In the last few years the phenomenon of multilingual information overload has received significant attention due to the huge availability of information coded in many different languages. Recent statistics (http://www.internetlivestats.com/internet-users/#byregion) have reported that non-English contents represent more than half of the information available on the Internet. We have in fact witnessed a growing popularity of tools that are designed for collaboratively editing through contributors across the world, which has led to an increased demand for methods capable of effectively and efficiently searching, retrieving, managing and mining different language-written document collections. The multilingual information overload phenomenon introduces new challenges to modern information retrieval systems.
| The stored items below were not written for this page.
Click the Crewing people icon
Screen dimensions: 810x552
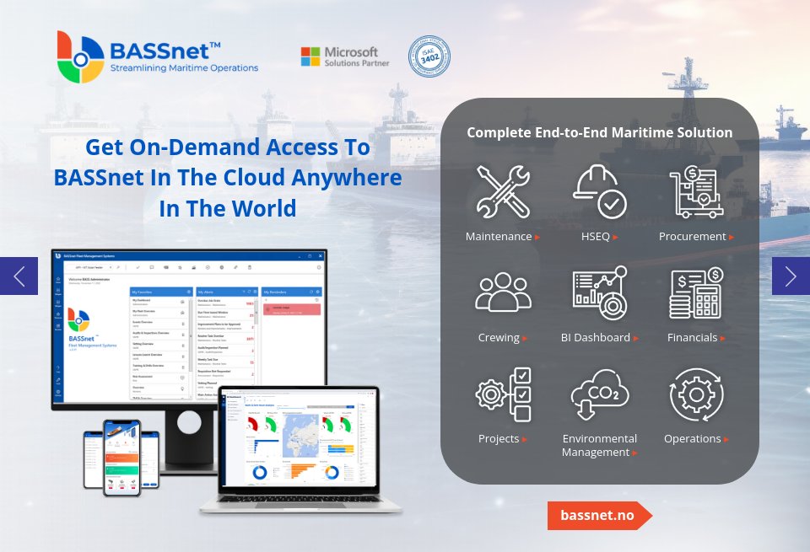pos(503,293)
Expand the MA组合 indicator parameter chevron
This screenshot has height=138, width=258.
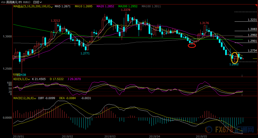52,7
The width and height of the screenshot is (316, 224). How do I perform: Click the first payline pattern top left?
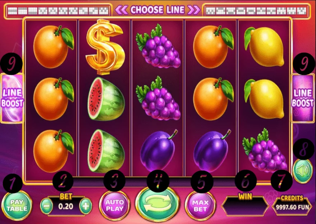pyautogui.click(x=12, y=11)
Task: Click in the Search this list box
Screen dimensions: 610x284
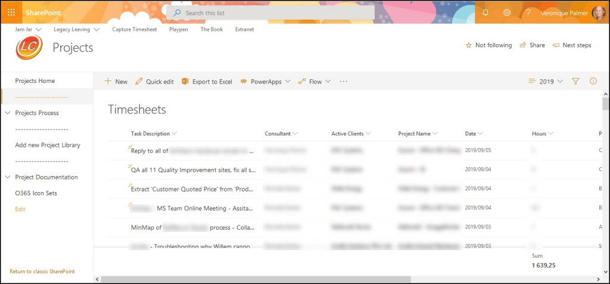Action: click(274, 13)
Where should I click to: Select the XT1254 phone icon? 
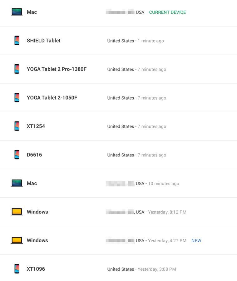coord(17,126)
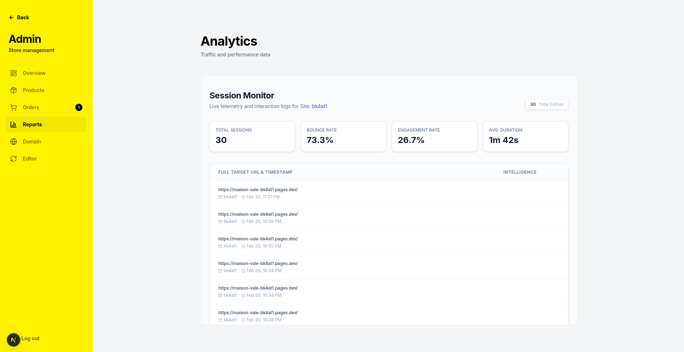Select the Editor menu item
The image size is (684, 352).
click(30, 159)
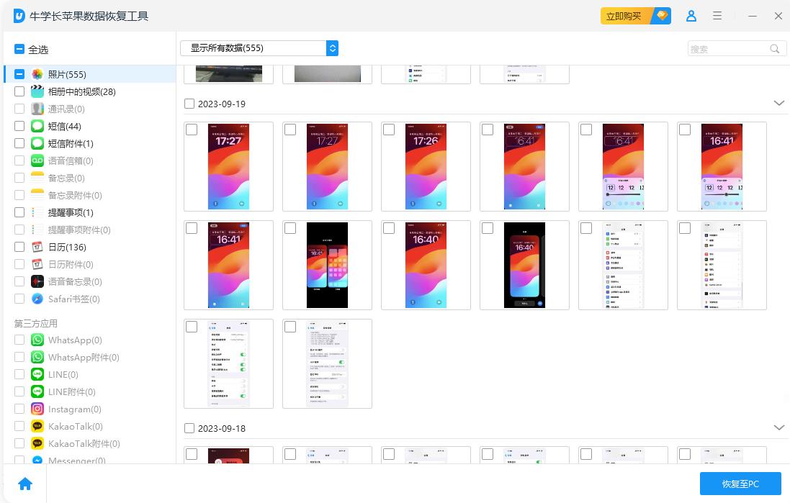Check the 短信(44) checkbox
Image resolution: width=790 pixels, height=503 pixels.
(x=19, y=126)
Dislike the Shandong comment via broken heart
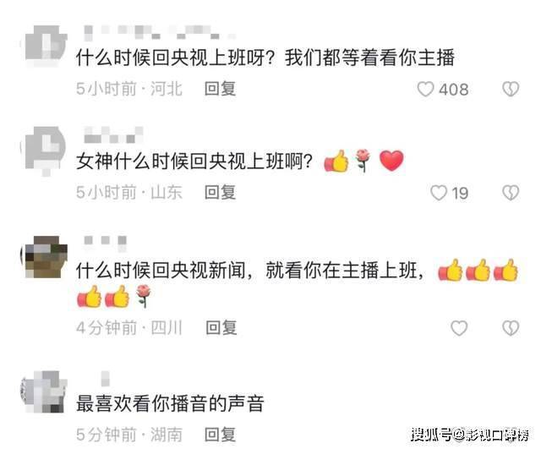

By better searching, indexing, and organizing such rich and heterogeneous information, we can discover and exchange knowledge at a larger world-wide scale.
However, since research on multilingual information is relatively young, important issues still remain, including:
- how to define a translation-independent representation of the documents across many languages;
- whether existing solutions for comparable corpora can be enhanced to generalize to multiple languages without depending on bilingual dictionaries or incurring bias in merging language-specific results;
- how to profitably exploit knowledge bases to enable translation-independent preserving and unveiling of content semantics;
- how to define proper indexing structures and multidimensional data structures to better capture the multi-topic and/or multi-aspect nature of the documents in a multilingual context;
- how to detect duplicate or redundant information among different languages or, conversely, novelty in the produced information;
- how to enrich and update multi-lingual knowledge bases from documents;
- how to exploit multi-lingual knowledge bases for question answering;
- how to extend topic modeling to deal with multi/cross-lingual documents;
- how to evaluate and visualize retrieval and mining results.